Палец жабий, панцирь рачий,
Мех крылана, зуб собачий. —
Она декламировала со смаком, опьяненная словами. – И он спаривает морских свинок со змеями. Вы только представьте себе помесь кобры и морской свинки!
– Ух! – вздрогнула подруга. – Но если он интересуется только такими вещами, зачем он на ней женился? Вот этого я никогда не могла понять.
– А зачем она вышла за него? – Голос Полли снова перешел в сценический шепот. Ей нравилось говорить обо всем, как о чем-то волнующем, потому что волнующим ей казалось все на свете: ей было всего двадцать лет. – Для этого у нее были очень веские причины.
– Надо полагать.
– К тому же она родом из Канады, что делало эти причины еще более неотложными.
– Так вы думаете, что Люси…
– Ш-ш…
Подруга обернулась.
– Как восхитителен Понджилеони! – воскликнула она очень громко и с несколько чрезмерной находчивостью.
– Просто чудесен! – продекламировала в ответ Полли, словно с подмостков театра «Друри-Лейн».
– Ах, вот и леди Эдвард! – Обе подруги были страшно поражены и обрадованы. – А мы только что говорили, как замечательно играет Понджилеони.
– Ах, в самом деле? – сказала леди Эдвард, с улыбкой смотря то на одну, то на другую девушку. У нее был низкий, глубокий голос, и она говорила медленно, словно все слова, которые она произносила, были особенно значительными. – Как это мило с вашей стороны. – Она говорила с подчеркнуто колониальным акцентом. – К тому же он родом из Италии, – добавила она с невозмутимым и серьезным лицом, – что делает его игру еще более очаровательной. – И она прошла дальше, а девушки, краснея, растерянно уставились друг на друга.
Леди Эдвард была миниатюрная женщина с тонкой, изящной фигурой; когда она надевала платье с низким вырезом, становилось заметным, что ее худоба начинает переходить в костлявость.

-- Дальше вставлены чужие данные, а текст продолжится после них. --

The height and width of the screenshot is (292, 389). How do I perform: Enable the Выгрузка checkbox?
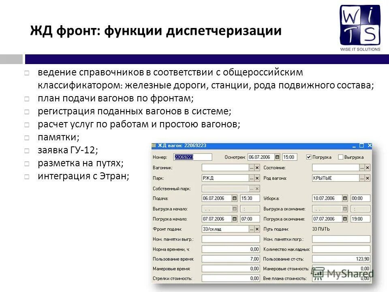point(340,157)
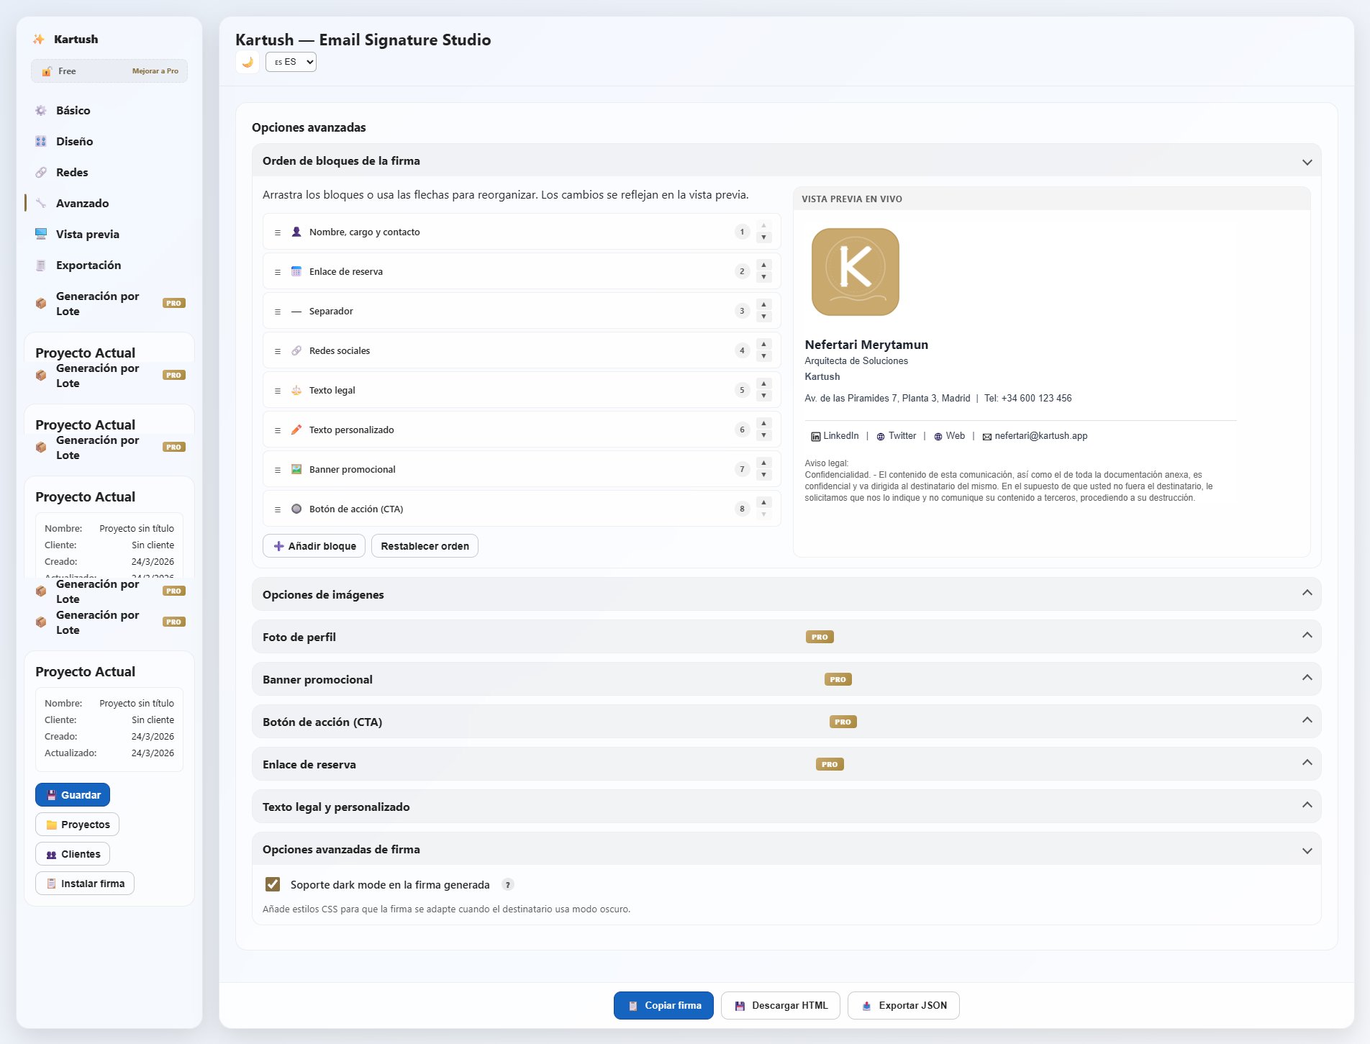Enable Soporte dark mode checkbox

(273, 884)
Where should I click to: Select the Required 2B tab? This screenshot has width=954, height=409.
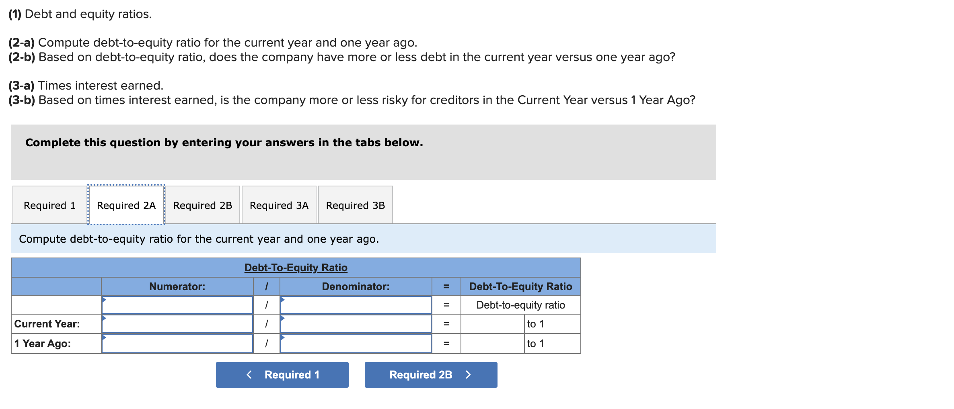tap(202, 205)
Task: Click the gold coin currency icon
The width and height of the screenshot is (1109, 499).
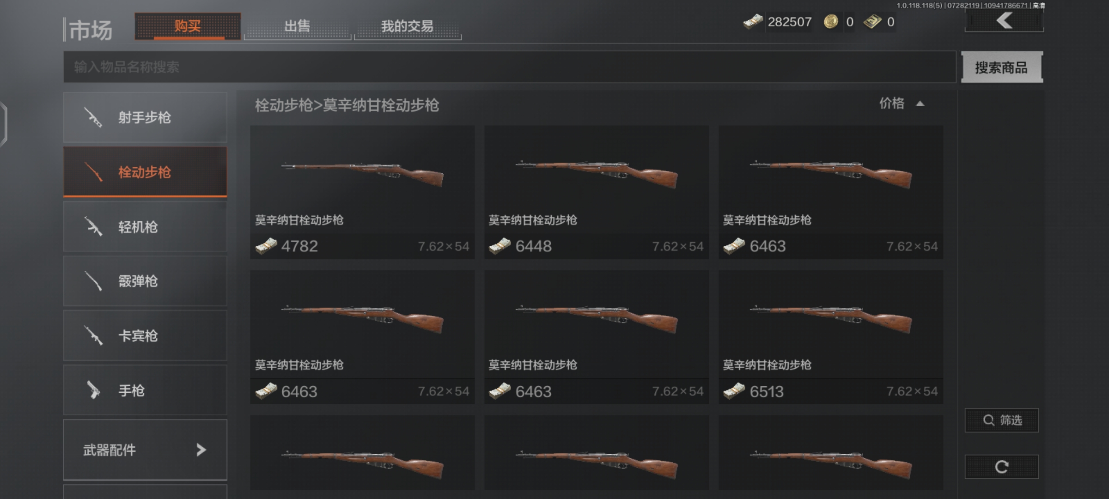Action: pyautogui.click(x=831, y=22)
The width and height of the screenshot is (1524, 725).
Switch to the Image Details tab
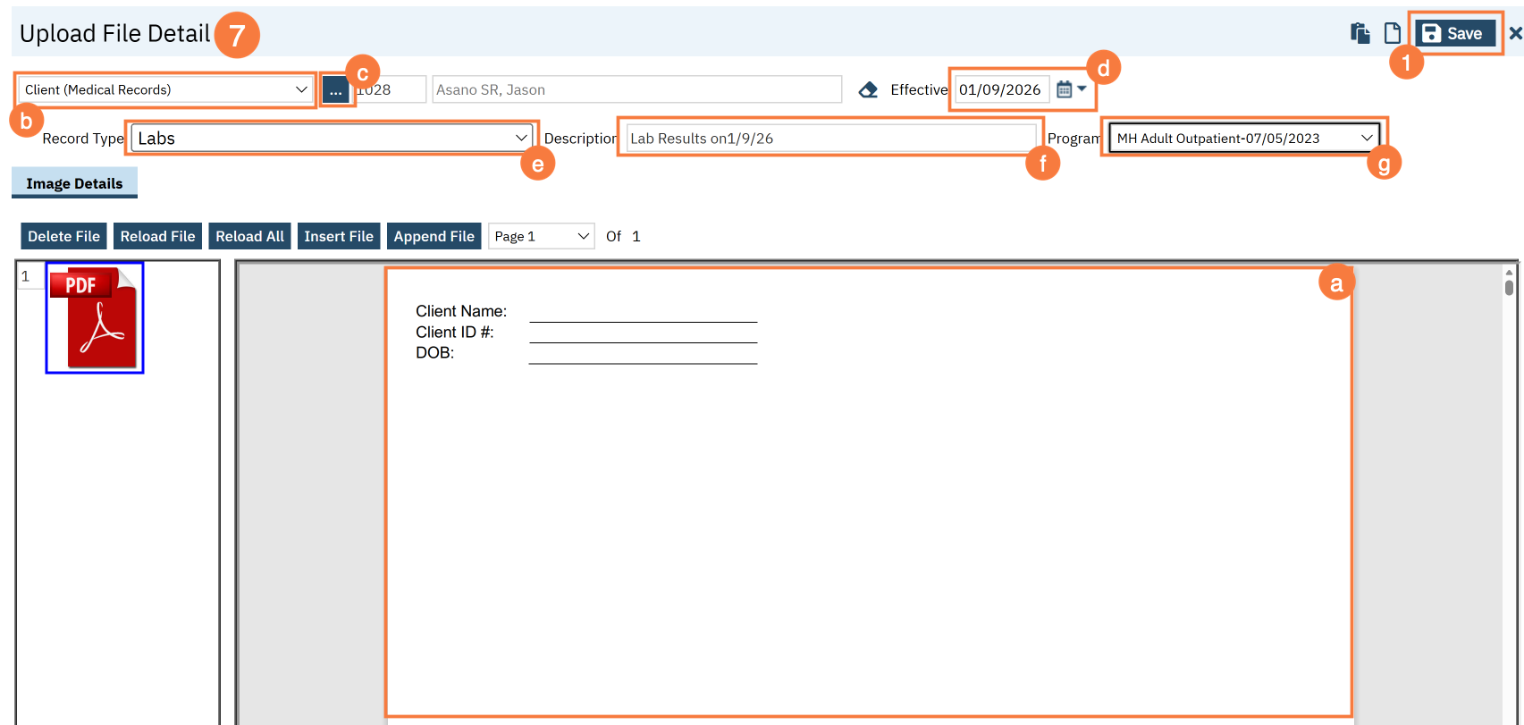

То же самое можно было сказать о ее красивом тонком лице с орлиным носом. Своей матери-француженке, а в последние годы, вероятно, также искусству парикмахера она была обязана смоляной чернотой своих волос. Кожа у нее была молочно-белая. Глаза смотрели из-под черных изогнутых бровей тем смелым и пристальным взглядом, который присущ всем людям с очень темными глазами на бледном лице. К этой прирожденной смелости взгляда у леди Эдвард прибавилось свойственное ей одной выражение дерзкой прямоты и живой наивности. Это были глаза ребенка, «mais d’un enfant terrible»[9 - Но ребенка несносного (фр.).], как предостерегающе заметил Джон Бидлэйк своему коллеге из Франции, которого он привел познакомить с ней. Коллега из Франции имел случай убедиться в этом на собственном опыте. За обедом его посадили рядом с критиком, который написал про его картины, что их автор либо дурак, либо издевается над публикой. Широко раскрыв глаза и самым невинным тоном леди Эдвард завела разговор об искусстве… Джон Бидлэйк рвал и метал. После обеда он отвел ее в сторону и дал волю своему гневу.
– Это черт знает что, – сказал он, – он мой друг. Я привел его, чтоб познакомить с вами. А вы что над ним проделываете? Это уж чересчур.
Яркие черные глаза леди Эдвард никогда не смотрели более наивно, ее акцент никогда не был более обезоруживающе французско-канадским (надо сказать, что она умела изменять свое произношение по желанию, делая его более или менее колониальным, в зависимости от того, кем она хотела казаться – простодушной дочерью североамериканских степей или английской аристократкой).
– Что – чересчур? – спросила она. – Чем я провинилась на этот раз?
– Со мной эти штучки не пройдут, – сказал Бидлэйк.